Añorar no siempre es sano, pero a veces sí es bueno rememorar. Recordar aquella década de los 80 cuando una a una terminaban las dictaduras militares y tantas naciones se lanzaban a vivir en democracia.
Ocurría en Argentina, con la épica elección de Raúl Alfonsín. O en Uruguay, tras arduas negociaciones con una dictadura que sabía que su tiempo estaba terminado. O con el triunfo en Brasil de un popular Tancredo Neves que, tal como una tragedia griega, enfermó, nunca accedió a la presidencia y murió días después que su vicepresidente asumiera en su lugar.
Brasil desde entonces ha vivido en continuidad democrática. Más estable que Argentina, aunque asediada por la corrupción en tiempos de Collor de Melo y de Lula o por el delirio de un Bolsonaro que solía ponerse en la frontera de lo inconstitucional, tal como sucedió y sucede con el reinado kirchnerista en Argentina.
En uno y otro país se votó con regularidad y los presidentes vinieron y se fueron según establecen las normas. Incluso con retirada por juicio político constitucionalmente prevista.
Lo sucedido en Brasilia sacudió fuerte. La asonada multitudinaria atacó las sedes de cada uno de los tres poderes, expresando un profundo rechazo a la democracia y con la consigna de que las ultimas elecciones fueron fraguadas (aunque nada lo probó). No solo se cuestionó la legitimidad de Lula sino a todo el funcionamiento democrático, constitucional, republicano y liberal del país. Por eso, se dijo que la asonada tuvo intención golpista. Quizás la calificación sea extrema dado que, como era previsible, un eficaz despliegue policial puso fin a las ocupaciones en pocas horas. De todos modos, el intento existió.

> [OBJETIVO A]
En el artículo sobre la asonada en Brasilia, ¿qué puso fin a las ocupaciones y en cuánto tiempo?

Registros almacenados

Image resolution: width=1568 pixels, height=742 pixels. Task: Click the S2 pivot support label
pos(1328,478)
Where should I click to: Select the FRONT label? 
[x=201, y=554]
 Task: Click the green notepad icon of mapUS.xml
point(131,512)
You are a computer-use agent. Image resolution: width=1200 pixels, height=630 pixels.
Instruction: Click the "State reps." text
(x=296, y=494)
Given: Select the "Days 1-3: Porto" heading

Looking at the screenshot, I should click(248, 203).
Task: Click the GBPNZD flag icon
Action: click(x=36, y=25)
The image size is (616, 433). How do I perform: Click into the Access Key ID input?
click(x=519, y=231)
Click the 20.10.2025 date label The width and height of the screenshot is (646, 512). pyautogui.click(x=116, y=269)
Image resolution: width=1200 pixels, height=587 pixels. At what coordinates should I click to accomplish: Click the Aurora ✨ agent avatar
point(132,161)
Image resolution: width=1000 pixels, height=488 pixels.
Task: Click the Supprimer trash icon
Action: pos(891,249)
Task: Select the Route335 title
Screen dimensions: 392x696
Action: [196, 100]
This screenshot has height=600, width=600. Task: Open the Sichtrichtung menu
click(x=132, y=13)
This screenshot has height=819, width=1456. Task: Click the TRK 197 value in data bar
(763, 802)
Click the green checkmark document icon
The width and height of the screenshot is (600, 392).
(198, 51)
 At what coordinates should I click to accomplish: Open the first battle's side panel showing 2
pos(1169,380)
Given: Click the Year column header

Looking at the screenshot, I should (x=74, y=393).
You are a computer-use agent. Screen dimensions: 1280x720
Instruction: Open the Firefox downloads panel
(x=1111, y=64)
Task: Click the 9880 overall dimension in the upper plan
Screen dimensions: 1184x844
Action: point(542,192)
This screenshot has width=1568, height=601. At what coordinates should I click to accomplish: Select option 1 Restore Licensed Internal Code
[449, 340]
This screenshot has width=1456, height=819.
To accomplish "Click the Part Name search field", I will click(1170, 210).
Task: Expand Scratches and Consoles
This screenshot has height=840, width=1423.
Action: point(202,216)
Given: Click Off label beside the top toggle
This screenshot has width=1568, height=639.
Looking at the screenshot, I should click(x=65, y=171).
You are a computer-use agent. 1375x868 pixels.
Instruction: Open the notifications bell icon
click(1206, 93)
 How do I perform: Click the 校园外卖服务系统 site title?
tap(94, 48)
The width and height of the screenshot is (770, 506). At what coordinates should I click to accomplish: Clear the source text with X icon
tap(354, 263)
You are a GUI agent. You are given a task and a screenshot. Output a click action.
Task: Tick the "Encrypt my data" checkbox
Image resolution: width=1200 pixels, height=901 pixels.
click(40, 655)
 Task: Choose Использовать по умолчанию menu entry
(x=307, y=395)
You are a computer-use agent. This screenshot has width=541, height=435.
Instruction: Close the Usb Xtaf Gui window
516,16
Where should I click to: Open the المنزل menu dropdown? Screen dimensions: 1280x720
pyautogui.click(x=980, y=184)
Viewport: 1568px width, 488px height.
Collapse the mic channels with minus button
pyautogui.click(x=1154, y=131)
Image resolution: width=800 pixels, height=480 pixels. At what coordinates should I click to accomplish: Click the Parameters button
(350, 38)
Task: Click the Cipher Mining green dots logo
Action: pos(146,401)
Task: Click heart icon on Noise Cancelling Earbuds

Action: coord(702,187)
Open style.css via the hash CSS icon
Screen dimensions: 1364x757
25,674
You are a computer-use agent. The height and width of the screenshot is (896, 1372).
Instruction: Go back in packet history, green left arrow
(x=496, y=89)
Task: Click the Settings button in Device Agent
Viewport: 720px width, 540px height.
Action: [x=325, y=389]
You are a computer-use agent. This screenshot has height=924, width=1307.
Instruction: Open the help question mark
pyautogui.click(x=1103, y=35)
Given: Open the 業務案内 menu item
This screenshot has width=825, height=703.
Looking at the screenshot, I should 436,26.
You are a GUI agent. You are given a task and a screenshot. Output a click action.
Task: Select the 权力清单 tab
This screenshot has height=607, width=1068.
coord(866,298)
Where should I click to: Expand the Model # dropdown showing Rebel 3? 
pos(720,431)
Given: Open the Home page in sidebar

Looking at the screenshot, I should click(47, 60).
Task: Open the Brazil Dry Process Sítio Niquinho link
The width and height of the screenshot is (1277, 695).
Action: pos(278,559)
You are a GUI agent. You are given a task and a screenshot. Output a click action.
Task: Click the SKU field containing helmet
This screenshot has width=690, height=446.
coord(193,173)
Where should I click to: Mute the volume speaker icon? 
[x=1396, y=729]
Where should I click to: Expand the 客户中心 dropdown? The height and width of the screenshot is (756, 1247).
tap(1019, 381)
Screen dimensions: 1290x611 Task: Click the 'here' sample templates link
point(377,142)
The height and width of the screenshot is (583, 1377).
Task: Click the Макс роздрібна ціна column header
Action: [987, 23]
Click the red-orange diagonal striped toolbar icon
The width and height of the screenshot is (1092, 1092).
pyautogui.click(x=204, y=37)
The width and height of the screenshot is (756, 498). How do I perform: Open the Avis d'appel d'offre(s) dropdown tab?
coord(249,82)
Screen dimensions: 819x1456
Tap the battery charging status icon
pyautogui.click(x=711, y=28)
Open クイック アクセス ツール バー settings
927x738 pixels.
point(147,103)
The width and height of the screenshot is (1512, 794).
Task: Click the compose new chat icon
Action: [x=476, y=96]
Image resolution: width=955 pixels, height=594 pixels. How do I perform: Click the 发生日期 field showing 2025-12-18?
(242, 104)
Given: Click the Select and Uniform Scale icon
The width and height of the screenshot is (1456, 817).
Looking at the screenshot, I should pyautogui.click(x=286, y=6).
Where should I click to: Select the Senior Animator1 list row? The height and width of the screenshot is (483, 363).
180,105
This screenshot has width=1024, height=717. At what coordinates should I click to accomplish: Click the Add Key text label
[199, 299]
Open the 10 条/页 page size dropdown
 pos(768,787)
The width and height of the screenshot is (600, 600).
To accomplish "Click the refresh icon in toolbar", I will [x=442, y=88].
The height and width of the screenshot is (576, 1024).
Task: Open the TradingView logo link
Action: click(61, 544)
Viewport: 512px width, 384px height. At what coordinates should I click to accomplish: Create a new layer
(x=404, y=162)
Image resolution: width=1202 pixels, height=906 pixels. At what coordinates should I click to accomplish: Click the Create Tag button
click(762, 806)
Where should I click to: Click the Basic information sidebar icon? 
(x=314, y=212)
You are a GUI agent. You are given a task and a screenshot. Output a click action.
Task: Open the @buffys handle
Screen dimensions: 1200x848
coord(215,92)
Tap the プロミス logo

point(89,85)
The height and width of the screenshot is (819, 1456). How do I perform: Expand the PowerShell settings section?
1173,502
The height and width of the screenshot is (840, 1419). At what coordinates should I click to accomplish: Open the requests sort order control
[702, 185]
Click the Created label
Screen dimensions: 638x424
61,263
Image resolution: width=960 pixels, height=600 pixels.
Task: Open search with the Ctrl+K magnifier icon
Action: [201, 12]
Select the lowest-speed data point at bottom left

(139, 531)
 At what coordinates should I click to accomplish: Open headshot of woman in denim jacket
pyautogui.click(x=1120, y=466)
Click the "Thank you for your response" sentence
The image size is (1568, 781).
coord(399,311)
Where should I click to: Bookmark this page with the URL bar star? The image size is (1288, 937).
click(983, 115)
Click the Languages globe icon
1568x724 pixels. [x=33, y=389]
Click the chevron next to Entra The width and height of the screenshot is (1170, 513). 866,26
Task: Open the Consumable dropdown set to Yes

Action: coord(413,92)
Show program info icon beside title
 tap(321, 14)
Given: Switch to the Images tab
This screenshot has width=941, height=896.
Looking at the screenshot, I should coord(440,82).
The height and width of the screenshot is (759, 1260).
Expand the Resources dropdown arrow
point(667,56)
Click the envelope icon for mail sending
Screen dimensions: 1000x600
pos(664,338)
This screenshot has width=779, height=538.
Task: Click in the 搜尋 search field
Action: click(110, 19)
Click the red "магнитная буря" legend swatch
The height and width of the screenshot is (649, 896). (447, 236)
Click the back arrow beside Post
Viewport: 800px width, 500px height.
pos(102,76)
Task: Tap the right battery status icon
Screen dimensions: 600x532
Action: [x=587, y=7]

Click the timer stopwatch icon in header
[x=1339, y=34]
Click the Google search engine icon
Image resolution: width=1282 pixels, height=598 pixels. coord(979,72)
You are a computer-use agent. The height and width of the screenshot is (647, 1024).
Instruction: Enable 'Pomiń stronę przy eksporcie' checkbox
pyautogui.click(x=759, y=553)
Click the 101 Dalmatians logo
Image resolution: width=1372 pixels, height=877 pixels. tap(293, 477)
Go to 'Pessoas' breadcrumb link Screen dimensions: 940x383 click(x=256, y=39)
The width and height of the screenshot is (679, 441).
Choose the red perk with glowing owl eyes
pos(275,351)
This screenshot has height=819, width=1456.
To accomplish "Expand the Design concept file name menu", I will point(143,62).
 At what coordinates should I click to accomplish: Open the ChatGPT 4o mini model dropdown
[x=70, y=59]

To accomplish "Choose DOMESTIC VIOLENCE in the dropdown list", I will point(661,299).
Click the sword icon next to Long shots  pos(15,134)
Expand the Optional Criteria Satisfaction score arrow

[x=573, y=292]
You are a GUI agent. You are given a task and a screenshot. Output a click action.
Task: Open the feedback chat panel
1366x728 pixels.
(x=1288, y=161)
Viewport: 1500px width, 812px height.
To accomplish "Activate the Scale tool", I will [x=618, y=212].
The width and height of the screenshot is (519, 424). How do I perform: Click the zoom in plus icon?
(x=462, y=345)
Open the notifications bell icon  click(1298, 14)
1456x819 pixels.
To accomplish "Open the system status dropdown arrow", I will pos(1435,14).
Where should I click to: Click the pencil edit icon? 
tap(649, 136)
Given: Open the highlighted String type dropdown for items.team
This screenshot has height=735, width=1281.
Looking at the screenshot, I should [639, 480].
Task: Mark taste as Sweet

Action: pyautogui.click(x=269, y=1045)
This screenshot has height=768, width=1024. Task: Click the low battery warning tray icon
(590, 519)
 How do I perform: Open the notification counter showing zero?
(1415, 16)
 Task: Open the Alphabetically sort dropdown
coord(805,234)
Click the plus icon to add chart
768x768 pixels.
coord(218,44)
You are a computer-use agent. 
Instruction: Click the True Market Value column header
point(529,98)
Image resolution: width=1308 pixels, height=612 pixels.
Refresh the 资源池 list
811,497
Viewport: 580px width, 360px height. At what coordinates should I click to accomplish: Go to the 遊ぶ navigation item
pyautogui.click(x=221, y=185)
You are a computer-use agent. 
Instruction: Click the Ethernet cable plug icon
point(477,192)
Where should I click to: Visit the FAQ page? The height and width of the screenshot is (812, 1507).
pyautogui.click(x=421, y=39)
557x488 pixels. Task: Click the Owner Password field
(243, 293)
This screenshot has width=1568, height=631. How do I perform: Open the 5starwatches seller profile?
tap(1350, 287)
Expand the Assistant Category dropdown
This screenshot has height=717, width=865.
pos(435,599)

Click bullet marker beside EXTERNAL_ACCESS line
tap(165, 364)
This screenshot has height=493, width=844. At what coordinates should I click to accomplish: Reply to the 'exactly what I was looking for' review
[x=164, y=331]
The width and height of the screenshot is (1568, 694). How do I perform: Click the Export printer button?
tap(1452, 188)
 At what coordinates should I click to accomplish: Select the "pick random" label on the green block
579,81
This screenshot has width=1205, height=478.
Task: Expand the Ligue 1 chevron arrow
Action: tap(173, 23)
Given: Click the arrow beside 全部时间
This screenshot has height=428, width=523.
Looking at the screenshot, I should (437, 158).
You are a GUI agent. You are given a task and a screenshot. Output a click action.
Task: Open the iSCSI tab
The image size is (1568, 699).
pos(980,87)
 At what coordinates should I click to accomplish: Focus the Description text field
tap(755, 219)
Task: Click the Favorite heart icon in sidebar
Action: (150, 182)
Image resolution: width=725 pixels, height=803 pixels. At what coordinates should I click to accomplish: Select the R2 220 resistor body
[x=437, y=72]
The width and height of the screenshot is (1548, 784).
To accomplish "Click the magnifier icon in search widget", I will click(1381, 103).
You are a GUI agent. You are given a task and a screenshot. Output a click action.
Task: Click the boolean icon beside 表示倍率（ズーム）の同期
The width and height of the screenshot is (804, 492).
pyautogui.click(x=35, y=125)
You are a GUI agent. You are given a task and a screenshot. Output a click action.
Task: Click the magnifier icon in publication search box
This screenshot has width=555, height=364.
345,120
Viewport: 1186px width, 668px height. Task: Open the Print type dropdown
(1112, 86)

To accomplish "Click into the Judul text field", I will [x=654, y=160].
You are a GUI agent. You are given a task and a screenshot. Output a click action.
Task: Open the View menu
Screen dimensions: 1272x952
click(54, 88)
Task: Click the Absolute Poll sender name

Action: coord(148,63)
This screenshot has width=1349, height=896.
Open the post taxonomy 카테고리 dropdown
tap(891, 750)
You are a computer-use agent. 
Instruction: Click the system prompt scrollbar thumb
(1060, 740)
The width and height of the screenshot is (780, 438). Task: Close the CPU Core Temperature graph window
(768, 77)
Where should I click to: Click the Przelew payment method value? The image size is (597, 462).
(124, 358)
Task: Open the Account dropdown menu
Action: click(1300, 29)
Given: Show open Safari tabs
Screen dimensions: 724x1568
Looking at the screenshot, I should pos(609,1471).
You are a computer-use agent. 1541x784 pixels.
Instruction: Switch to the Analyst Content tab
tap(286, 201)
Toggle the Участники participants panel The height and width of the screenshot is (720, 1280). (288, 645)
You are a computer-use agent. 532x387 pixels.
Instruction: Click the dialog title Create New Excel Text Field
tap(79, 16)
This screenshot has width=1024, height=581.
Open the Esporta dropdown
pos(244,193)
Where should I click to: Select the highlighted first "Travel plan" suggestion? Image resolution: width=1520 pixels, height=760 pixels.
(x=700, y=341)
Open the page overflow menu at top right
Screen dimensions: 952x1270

> [OBJETIVO B]
¿Puedes reproducir, sin cambio alguno, el tramo de los registros que empieza con la línea que contiene "Where should I click to: Expand the Model" y termina con la que contiene "coord(193,173)", ambas incluidas?

> [RESPUESTA A]
Un eficaz despliegue policial, en pocas horas.

> [RESPUESTA B]
Where should I click to: Expand the Model # dropdown showing Rebel 3? 
pos(720,431)
Given: Open the Home page in sidebar

Looking at the screenshot, I should click(47, 60).
Task: Open the Brazil Dry Process Sítio Niquinho link
The width and height of the screenshot is (1277, 695).
Action: pos(278,559)
You are a GUI agent. You are given a task and a screenshot. Output a click action.
Task: Click the SKU field containing helmet
This screenshot has width=690, height=446.
coord(193,173)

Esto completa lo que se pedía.